> [Material]
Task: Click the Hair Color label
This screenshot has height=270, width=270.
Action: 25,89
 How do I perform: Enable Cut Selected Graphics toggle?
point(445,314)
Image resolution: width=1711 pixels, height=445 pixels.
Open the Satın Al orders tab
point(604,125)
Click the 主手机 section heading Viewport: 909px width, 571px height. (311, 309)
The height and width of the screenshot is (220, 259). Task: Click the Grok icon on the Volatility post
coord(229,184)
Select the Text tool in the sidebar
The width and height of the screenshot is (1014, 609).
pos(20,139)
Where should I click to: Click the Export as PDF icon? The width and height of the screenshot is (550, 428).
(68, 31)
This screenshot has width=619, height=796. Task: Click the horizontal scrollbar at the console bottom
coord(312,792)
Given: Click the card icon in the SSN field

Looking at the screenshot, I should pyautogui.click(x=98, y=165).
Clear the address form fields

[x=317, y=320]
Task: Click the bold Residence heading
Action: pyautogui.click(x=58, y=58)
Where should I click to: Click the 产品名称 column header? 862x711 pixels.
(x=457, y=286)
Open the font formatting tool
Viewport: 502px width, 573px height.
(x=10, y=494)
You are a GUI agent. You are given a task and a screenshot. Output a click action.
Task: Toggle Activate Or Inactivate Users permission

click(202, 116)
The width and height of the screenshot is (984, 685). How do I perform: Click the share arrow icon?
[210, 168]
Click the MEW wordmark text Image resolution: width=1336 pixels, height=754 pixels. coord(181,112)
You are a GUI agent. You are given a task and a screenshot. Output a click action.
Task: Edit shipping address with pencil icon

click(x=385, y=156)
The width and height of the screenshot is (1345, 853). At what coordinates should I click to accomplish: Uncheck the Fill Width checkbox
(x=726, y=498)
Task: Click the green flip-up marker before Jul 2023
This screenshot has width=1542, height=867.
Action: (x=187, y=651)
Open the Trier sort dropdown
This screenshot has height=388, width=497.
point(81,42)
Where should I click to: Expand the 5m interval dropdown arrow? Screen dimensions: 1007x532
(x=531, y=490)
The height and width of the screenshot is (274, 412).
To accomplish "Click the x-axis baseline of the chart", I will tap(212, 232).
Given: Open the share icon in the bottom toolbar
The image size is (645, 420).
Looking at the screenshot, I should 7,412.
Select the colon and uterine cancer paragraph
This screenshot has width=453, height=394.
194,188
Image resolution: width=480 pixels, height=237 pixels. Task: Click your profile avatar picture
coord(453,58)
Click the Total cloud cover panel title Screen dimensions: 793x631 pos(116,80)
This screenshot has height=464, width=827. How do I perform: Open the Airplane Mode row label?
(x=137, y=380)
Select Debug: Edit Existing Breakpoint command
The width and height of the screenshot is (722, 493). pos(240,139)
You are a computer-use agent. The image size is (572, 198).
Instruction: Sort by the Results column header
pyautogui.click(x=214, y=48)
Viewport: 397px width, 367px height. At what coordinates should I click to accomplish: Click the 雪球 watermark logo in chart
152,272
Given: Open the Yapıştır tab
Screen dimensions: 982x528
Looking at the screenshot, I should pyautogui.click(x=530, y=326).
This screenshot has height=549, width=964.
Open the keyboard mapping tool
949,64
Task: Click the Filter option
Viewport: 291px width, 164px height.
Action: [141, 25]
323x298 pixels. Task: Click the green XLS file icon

> [Short problem] Put every item above into a numbered list, leaving out the blank lines.

> [Expected output]
1. Task: Click the Hair Color label
2. This screenshot has height=270, width=270.
3. Action: 25,89
4.  How do I perform: Enable Cut Selected Graphics toggle?
5. point(445,314)
6. Image resolution: width=1711 pixels, height=445 pixels.
7. Open the Satın Al orders tab
8. point(604,125)
9. Click the 主手机 section heading Viewport: 909px width, 571px height. (311, 309)
10. The height and width of the screenshot is (220, 259). Task: Click the Grok icon on the Volatility post
11. coord(229,184)
12. Select the Text tool in the sidebar
13. The width and height of the screenshot is (1014, 609).
14. pos(20,139)
15. Where should I click to: Click the Export as PDF icon? The width and height of the screenshot is (550, 428).
16. (68, 31)
17. This screenshot has width=619, height=796. Task: Click the horizontal scrollbar at the console bottom
18. coord(312,792)
19. Given: Click the card icon in the SSN field
20. Looking at the screenshot, I should pyautogui.click(x=98, y=165).
21. Clear the address form fields
22. [x=317, y=320]
23. Task: Click the bold Residence heading
24. Action: pyautogui.click(x=58, y=58)
25. Where should I click to: Click the 产品名称 column header? 862x711 pixels.
26. (x=457, y=286)
27. Open the font formatting tool
28. Viewport: 502px width, 573px height.
29. (x=10, y=494)
30. You are a GUI agent. You are given a task and a screenshot. Output a click action.
31. Task: Toggle Activate Or Inactivate Users permission
32. click(202, 116)
33. The width and height of the screenshot is (984, 685). How do I perform: Click the share arrow icon?
34. [210, 168]
35. Click the MEW wordmark text Image resolution: width=1336 pixels, height=754 pixels. coord(181,112)
36. You are a GUI agent. You are given a task and a screenshot. Output a click action.
37. Task: Edit shipping address with pencil icon
38. click(x=385, y=156)
39. The width and height of the screenshot is (1345, 853). At what coordinates should I click to accomplish: Uncheck the Fill Width checkbox
40. (x=726, y=498)
41. Task: Click the green flip-up marker before Jul 2023
42. This screenshot has width=1542, height=867.
43. Action: (x=187, y=651)
44. Open the Trier sort dropdown
45. This screenshot has height=388, width=497.
46. point(81,42)
47. Where should I click to: Expand the 5m interval dropdown arrow? Screen dimensions: 1007x532
48. (x=531, y=490)
49. The height and width of the screenshot is (274, 412).
50. To accomplish "Click the x-axis baseline of the chart", I will tap(212, 232).
51. Given: Open the share icon in the bottom toolbar
52. The image size is (645, 420).
53. Looking at the screenshot, I should 7,412.
54. Select the colon and uterine cancer paragraph
55. This screenshot has width=453, height=394.
56. 194,188
57. Image resolution: width=480 pixels, height=237 pixels. Task: Click your profile avatar picture
58. coord(453,58)
59. Click the Total cloud cover panel title Screen dimensions: 793x631 pos(116,80)
60. This screenshot has height=464, width=827. How do I perform: Open the Airplane Mode row label?
61. (x=137, y=380)
62. Select Debug: Edit Existing Breakpoint command
63. The width and height of the screenshot is (722, 493). pos(240,139)
64. You are a computer-use agent. The image size is (572, 198).
65. Instruction: Sort by the Results column header
66. pyautogui.click(x=214, y=48)
67. Viewport: 397px width, 367px height. At what coordinates should I click to accomplish: Click the 雪球 watermark logo in chart
68. 152,272
69. Given: Open the Yapıştır tab
70. Screen dimensions: 982x528
71. Looking at the screenshot, I should pyautogui.click(x=530, y=326).
72. This screenshot has height=549, width=964.
73. Open the keyboard mapping tool
74. 949,64
75. Task: Click the Filter option
76. Viewport: 291px width, 164px height.
77. Action: [141, 25]
78. 323x298 pixels. Task: Click the green XLS file icon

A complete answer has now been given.